Erschütternder Abend im angeschlagenen Schauspielhaus
Text: Hans-Peter Kurr / Fotos: Dramaturgie des DSH
Ein erschütternder, wenngleich nicht leicht verstehbarer, Premieren – Abend im angeschlagenen Deutschen Schauspielhaus, diese Adaption des gleichnamigen Grimm-Märchens durch den rebellischen Regisseur Volker Lösch, der bereits vor Jahresfrist mit seiner heftig sozialkritischen „Marat“-Inszenierung die Gemüter erregte, die einen, also die Abo-Geniesser aus Ihrer Plüschsessel-Seligkeit riss, die anderen, also die Betroffenen, zu Beifall-Stürmen hinriss. Ähnliches hätte auch anlässlich dieser Premiere stattfinden können, wenn nicht….,ja, wenn nicht die spezielle aktuelle Situation des häuptlinglosen Schauspielhauses a priori für Gleichklang zwischen Bühne und Auditorium gesorgt hätte….vornehmlich in der Frage der, trotz des neuen „Senators“ Stuht, führer- und kopflosen Hamburger Kulturbehörde,
die, im Konsensus mit dem ebenfalls neuen Bürgermeister Ahlhaus, das Schauspielhaus eindeutig schliessen will und ihm deshalb nicht nur die Deckung eines bereits vorhandenen Fehlbetrages von mehr als € 300.000.- verweigert (, die der zurückgetretene Intendant Schirmer noblerweise aus eigenen Mitteln zu zwei Drittel zu decken angeboten hatte!!!), sondern ihm schlicht € 1,22 Millionen von der jährlichen Subventions-Summe von € 18 Millionen entzieht, was – falls der Senatsbeschluss, der diese Intrige bereits ahnungslos sanktioniert hat, nicht rückgängig gemacht wird – unweigerlich zur Schliessung des Hauses führen wird – quod erit demonstrandum!
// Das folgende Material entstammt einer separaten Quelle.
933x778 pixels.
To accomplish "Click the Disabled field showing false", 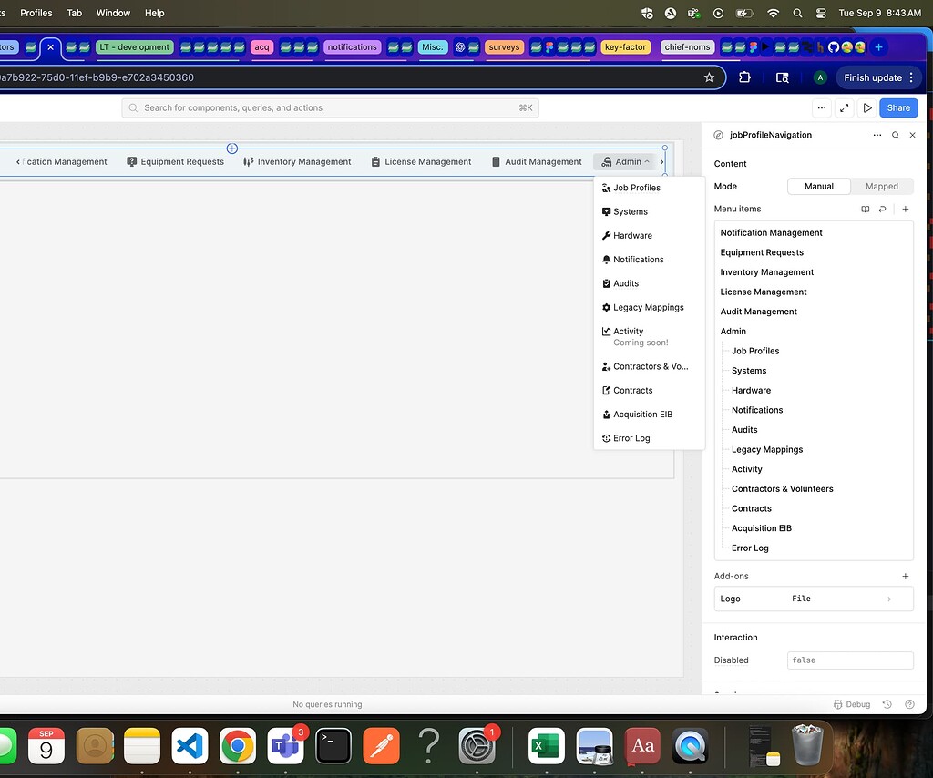I will [x=850, y=660].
Dieser Aspekt und die wütende, gemeinsame Reaktion darauf von Publikum und Schauspielhaus-Mitarbeitern sowie dem gesamten Premieren-Ensemble überdeckten am Ende weitgehend den Eindruck dieses erschütternden 90-Minuten-Abends zum Thema der Chancenlosigkeit zur Zeit in Hamburgs „fiesestem“ Stadtteil Mümmelmannsberg aufwachsender Kinder, die auf den poetischen, phantasievollen Namen ihres „Kiezes“ scheissen, wenn es um ihre offenkundig unlösbare Problematik geht, die sie sehr früh erwachsen werden und begreifen lässt, dass ihren Eltern , aus der eigenen sozialen Not heraus, nichts übrigbleibt, als sie, die Kinder, in den Wald zur bösen Hexe zu schicken, um die eigene Existenzfähigkeit zu retten.-
Lösch und seine Dramaturgin, Beate Seidel, haben gemeinsam „mit Kindern der Gesamtschule Mümmelmannsberg, dem Ensemble des Schauspielhauses (, in dessen Zentrum die gewichtige Marion Breckwoldt brilliert),unter Verwendung von Texten der Gebrüder Grimm und Interviews mit Hamburger Kindern und Eltern“ eine scharfe, böse Textfassung erstellt, die denn auch von den genannten Gesprächspartnern, bedrohlich rampennah, in das Auditorium geschleudert wird.Aufklärung im 21. Jahrhundert, so muss sie aussehen. Lessing hätte seine Freude daran. Weniger allerdings an den kabarettistischen Spielszenen der professionellen Protagonisten, die sich, wenn überhaupt, nur schwer erschliessen, wiewohl die Ensemblemitglieder des Schauspielhauses mit individuellen Leistungen aufwarten, die ihresgleichen suchen!